In 1907, Charlotte Despard was imprisoned twice at Holloway Prison after protesting a meeting at the House of Commons. After this incident, several members of the WSPU started questioning the leadership of the organisation and as a result, Despard alongside seventy other members left and formed the Women’s Freedom League.

The WFL was a pacifist organisation, willing to break the law where several members were imprisoned for demonstrations or evading taxes, but refused the violence, vandalism, and arson campaigns of WSPU.

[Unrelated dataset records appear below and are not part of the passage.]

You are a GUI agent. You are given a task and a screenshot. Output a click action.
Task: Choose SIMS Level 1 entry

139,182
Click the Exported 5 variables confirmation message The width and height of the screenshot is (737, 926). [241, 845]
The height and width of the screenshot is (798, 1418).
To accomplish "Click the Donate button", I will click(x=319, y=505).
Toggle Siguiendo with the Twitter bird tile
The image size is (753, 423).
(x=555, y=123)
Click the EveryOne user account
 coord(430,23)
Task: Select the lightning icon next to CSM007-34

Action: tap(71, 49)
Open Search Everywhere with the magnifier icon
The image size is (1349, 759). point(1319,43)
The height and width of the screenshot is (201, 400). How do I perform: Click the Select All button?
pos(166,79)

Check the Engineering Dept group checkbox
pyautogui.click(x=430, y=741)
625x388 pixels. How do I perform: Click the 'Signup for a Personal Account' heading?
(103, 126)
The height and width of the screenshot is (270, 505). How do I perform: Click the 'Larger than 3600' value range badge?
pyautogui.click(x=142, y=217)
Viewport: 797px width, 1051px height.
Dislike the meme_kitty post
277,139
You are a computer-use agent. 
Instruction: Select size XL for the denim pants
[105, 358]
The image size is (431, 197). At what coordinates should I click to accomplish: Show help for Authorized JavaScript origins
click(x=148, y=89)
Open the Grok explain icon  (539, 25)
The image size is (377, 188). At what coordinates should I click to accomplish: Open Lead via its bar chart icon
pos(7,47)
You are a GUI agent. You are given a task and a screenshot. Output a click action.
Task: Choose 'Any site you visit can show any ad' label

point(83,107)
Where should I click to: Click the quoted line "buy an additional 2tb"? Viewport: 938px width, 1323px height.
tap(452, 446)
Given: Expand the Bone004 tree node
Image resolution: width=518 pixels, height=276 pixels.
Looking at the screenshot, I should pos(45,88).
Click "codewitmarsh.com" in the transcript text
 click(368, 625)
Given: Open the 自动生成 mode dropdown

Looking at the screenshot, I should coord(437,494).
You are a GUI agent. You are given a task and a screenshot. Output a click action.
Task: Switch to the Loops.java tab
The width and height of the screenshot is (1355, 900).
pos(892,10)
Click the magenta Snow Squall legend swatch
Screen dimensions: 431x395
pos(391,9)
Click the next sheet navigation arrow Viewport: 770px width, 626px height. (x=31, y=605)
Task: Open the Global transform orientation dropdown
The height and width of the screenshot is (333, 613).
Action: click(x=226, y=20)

The WFL grew rapidly and soon had a membership list of over 4,000 people within sixty branches in Britain. Thereafter, the WFL started its own newspaper whereby Charlotte’s talented writing background put her as main producer.

As a pacifist, Charlotte Despard did not become involved in the British Army’s recruitment campaigns during World War I. Once the war was over and the Qualification of Women Act was passed in 1918, Despard stood as the Labour Party candidate in Battersea but lost when the post-war euphoria clashed with Charlotte’s pacifist, anti-war sentiment.

Today, Charlotte’s inspiring work and political activism takes centre stage in the Nine Elms on the Southbank PROCESSIONS project. Her remarkable impact and legacy lead to two streets named in her honour: one in Battersea and another in Archway (nearby Holloway prison where she was detained). In addition, Charlotte Despard features on the newly unveiled plinth of the statue of the Millicent Fawcett in Parliament Square, London.